── Supplied entries ──

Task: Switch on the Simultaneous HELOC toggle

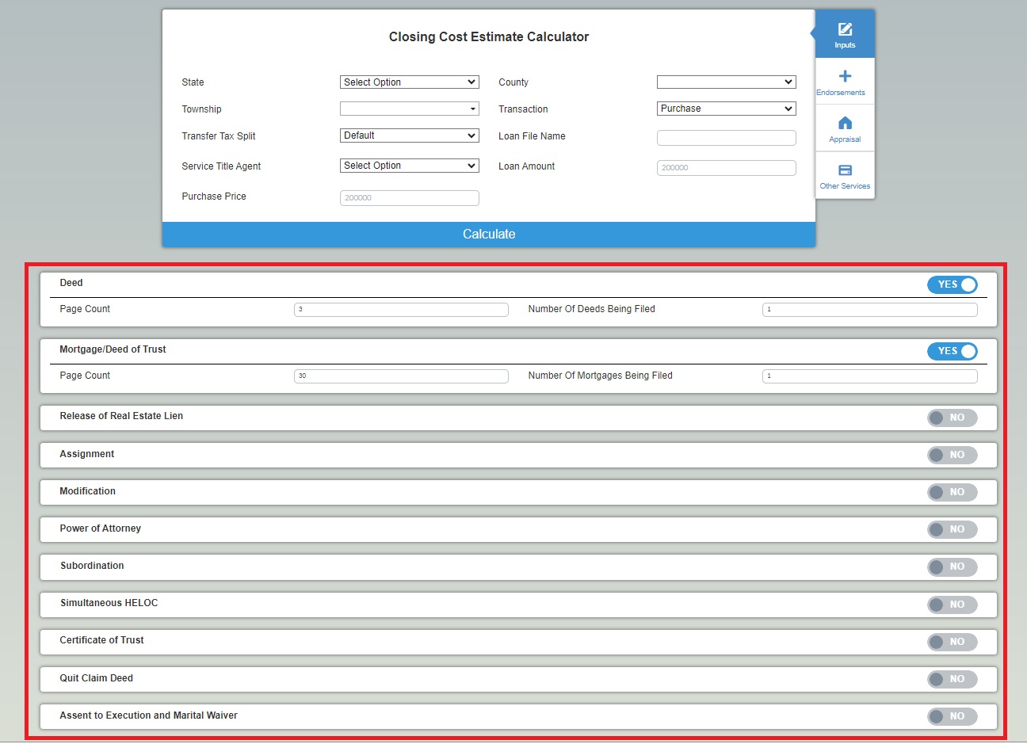Action: pyautogui.click(x=952, y=605)
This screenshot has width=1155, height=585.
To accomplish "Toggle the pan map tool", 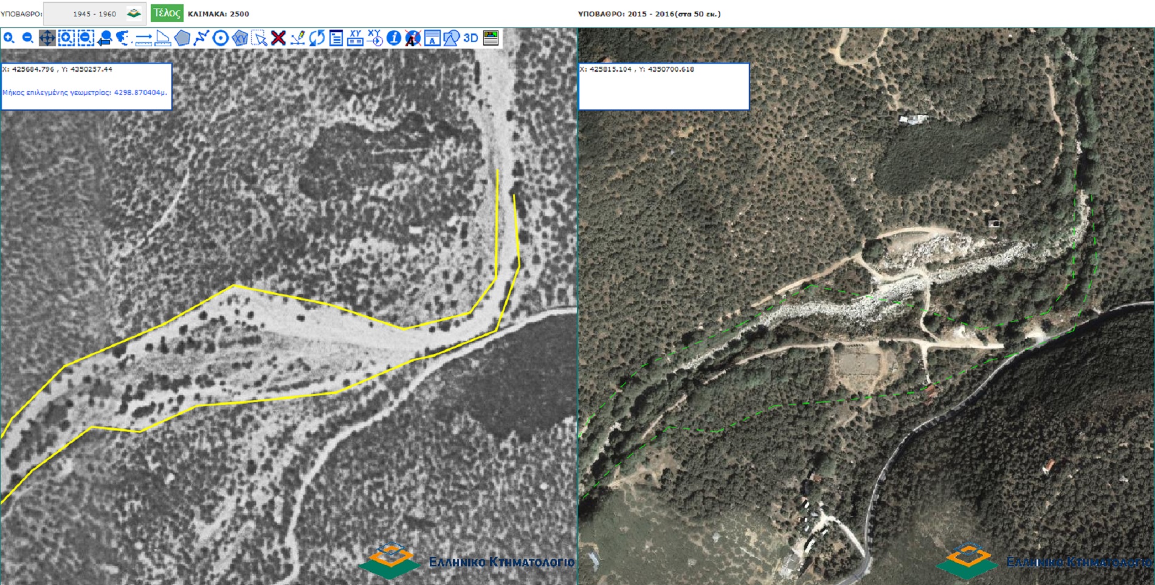I will [x=47, y=38].
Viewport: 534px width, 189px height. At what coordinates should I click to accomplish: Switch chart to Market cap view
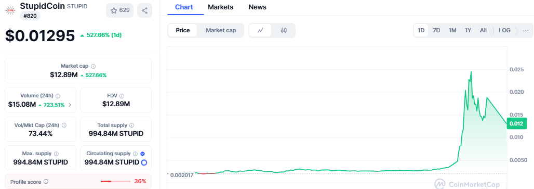click(221, 30)
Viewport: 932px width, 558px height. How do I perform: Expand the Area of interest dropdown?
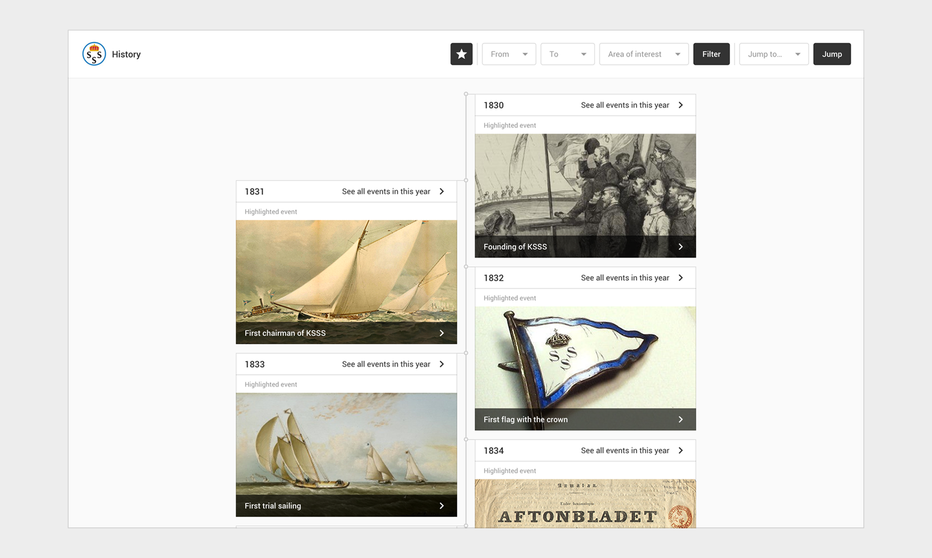coord(643,54)
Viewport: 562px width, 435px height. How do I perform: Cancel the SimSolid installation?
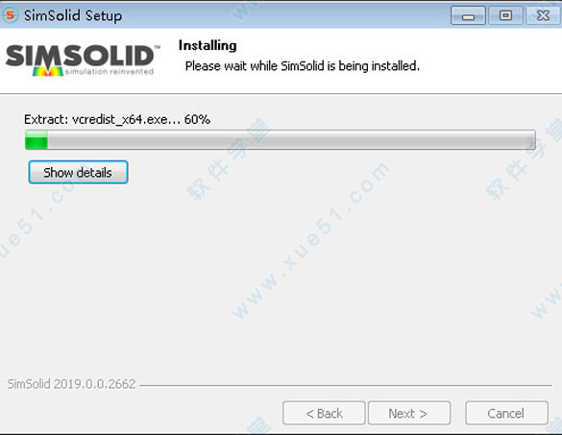coord(506,413)
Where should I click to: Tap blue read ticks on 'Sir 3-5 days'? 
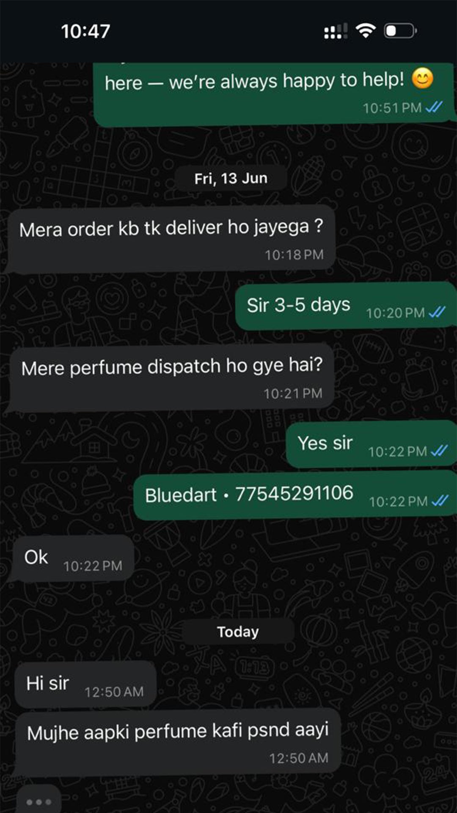click(x=437, y=312)
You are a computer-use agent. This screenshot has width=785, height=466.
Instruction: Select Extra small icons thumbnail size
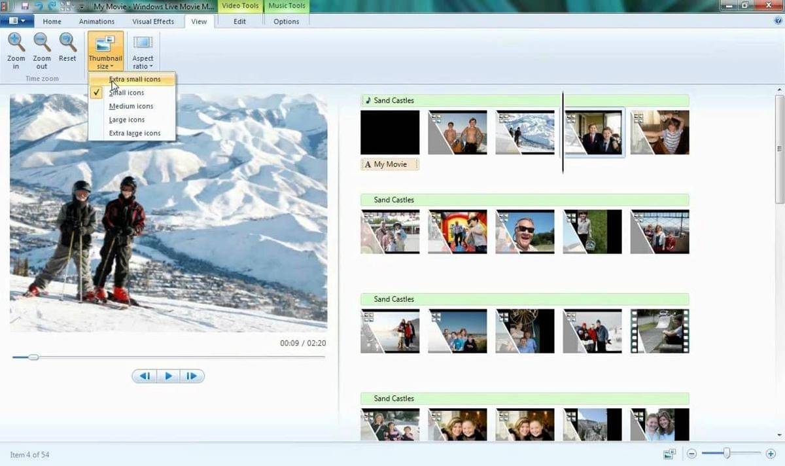[x=134, y=79]
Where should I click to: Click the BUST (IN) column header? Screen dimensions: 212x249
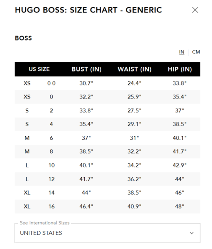86,69
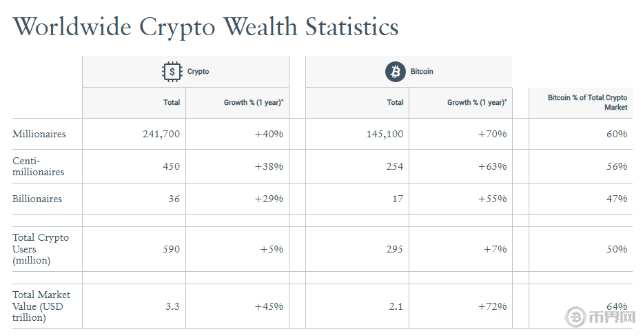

───

→ Aim of the exercise:
Please give the data as a two-column CSV with the columns instruction and response, one row per instruction, each field quoted and any line breaks turned into spaces. Begin at the line that has "Viewport: 534px width, 189px", stop after the line that has "coord(506,413)", and leave the pictures out.

→ Response:
instruction,response
"Viewport: 534px width, 189px height. At what coordinates should I click to accomplish: Switch chart to Market cap view","click(221, 30)"
"Viewport: 932px width, 558px height. How do I perform: Expand the Area of interest dropdown?","coord(643,54)"
"Viewport: 562px width, 435px height. How do I perform: Cancel the SimSolid installation?","coord(506,413)"